__Problem details__
Match the string "computer" against each line below, and copy every line that matches.

---*---

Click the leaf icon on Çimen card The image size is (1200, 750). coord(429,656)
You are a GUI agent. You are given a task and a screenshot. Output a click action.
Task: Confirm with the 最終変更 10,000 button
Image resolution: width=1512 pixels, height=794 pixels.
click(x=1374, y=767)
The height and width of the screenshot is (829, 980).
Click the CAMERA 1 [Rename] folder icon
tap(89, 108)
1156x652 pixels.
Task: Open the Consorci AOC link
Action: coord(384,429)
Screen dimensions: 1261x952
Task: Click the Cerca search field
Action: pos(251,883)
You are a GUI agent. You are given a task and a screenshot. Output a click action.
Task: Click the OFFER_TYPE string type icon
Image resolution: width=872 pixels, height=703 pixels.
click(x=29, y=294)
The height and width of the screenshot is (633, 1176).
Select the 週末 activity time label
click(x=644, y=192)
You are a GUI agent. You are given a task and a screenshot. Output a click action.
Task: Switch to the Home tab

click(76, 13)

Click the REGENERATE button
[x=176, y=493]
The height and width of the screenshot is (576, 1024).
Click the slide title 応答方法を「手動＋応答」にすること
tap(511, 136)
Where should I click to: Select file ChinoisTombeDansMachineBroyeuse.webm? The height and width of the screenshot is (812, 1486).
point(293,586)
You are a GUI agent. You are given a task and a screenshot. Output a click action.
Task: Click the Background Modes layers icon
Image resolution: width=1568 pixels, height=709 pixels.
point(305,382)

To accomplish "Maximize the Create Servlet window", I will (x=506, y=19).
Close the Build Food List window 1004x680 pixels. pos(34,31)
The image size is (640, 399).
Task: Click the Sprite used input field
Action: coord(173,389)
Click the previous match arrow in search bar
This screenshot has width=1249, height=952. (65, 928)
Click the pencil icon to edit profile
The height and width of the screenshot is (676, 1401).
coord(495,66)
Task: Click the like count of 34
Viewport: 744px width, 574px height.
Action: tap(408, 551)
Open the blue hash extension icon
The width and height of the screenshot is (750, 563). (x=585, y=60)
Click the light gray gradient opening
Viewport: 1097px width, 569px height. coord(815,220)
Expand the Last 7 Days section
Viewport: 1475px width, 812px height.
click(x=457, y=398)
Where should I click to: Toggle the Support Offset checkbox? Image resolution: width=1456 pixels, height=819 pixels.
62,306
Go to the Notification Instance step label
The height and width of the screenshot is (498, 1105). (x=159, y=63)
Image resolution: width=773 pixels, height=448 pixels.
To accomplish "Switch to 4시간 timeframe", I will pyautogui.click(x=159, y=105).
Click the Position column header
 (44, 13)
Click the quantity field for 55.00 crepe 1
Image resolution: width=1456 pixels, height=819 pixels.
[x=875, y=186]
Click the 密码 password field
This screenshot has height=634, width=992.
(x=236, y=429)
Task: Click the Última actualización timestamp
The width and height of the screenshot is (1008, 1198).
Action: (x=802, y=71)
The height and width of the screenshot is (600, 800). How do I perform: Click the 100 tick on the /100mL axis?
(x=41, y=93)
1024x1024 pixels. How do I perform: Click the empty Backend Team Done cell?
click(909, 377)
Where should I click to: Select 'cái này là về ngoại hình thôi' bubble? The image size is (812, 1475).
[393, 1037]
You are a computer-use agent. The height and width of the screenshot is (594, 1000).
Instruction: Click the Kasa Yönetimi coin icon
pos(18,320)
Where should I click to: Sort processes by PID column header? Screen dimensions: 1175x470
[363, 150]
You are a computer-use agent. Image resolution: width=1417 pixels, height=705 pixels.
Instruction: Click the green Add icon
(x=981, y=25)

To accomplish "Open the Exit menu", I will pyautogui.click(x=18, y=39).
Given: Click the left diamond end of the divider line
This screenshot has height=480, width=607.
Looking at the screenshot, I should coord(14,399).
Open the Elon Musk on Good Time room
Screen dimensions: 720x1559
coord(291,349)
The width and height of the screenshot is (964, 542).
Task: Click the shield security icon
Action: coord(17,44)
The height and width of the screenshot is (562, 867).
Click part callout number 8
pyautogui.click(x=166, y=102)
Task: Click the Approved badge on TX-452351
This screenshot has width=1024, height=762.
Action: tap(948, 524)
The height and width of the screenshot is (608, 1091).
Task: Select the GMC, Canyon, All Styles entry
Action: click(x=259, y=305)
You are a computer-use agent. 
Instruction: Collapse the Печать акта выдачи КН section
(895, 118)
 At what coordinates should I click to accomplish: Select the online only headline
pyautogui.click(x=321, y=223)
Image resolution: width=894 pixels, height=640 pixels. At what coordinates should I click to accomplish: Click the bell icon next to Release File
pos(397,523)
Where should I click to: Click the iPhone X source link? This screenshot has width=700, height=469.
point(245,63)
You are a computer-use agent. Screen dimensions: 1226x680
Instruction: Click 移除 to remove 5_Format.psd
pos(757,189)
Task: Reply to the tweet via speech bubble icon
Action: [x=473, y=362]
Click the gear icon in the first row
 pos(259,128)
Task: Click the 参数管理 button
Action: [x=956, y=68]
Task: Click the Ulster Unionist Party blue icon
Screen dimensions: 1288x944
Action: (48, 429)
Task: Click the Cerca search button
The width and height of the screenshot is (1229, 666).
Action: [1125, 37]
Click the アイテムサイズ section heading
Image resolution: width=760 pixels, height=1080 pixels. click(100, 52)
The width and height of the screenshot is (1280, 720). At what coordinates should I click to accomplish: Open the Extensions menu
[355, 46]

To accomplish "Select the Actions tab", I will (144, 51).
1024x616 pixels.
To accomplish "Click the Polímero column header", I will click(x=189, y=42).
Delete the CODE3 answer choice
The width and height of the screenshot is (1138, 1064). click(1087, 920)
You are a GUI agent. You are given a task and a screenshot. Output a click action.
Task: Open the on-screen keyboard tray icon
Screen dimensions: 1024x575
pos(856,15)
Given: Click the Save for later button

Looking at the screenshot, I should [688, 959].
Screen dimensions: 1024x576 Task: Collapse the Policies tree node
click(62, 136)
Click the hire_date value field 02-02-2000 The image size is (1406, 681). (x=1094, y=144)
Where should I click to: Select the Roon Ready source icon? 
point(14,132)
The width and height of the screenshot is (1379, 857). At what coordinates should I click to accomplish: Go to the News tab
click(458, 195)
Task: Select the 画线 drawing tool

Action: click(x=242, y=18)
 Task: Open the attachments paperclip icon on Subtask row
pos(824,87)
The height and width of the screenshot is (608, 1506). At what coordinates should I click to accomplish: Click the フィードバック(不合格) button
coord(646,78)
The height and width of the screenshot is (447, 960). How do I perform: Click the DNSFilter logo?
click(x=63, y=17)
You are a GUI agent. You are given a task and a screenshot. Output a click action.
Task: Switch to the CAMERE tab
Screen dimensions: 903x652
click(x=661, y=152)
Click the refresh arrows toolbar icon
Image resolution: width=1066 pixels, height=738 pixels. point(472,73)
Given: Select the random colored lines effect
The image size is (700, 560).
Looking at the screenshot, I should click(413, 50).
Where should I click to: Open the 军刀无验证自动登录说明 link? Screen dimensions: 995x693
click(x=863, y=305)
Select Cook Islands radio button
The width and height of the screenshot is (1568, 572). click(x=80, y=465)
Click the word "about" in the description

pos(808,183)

---*---

__Solution__
You are a computer-use agent. The height and width of the screenshot is (594, 1000).
You are a computer-use agent. Image resolution: width=1417 pixels, height=705 pixels.
You are a computer-use agent. 
You are a computer-use agent. Screen dimensions: 1226x680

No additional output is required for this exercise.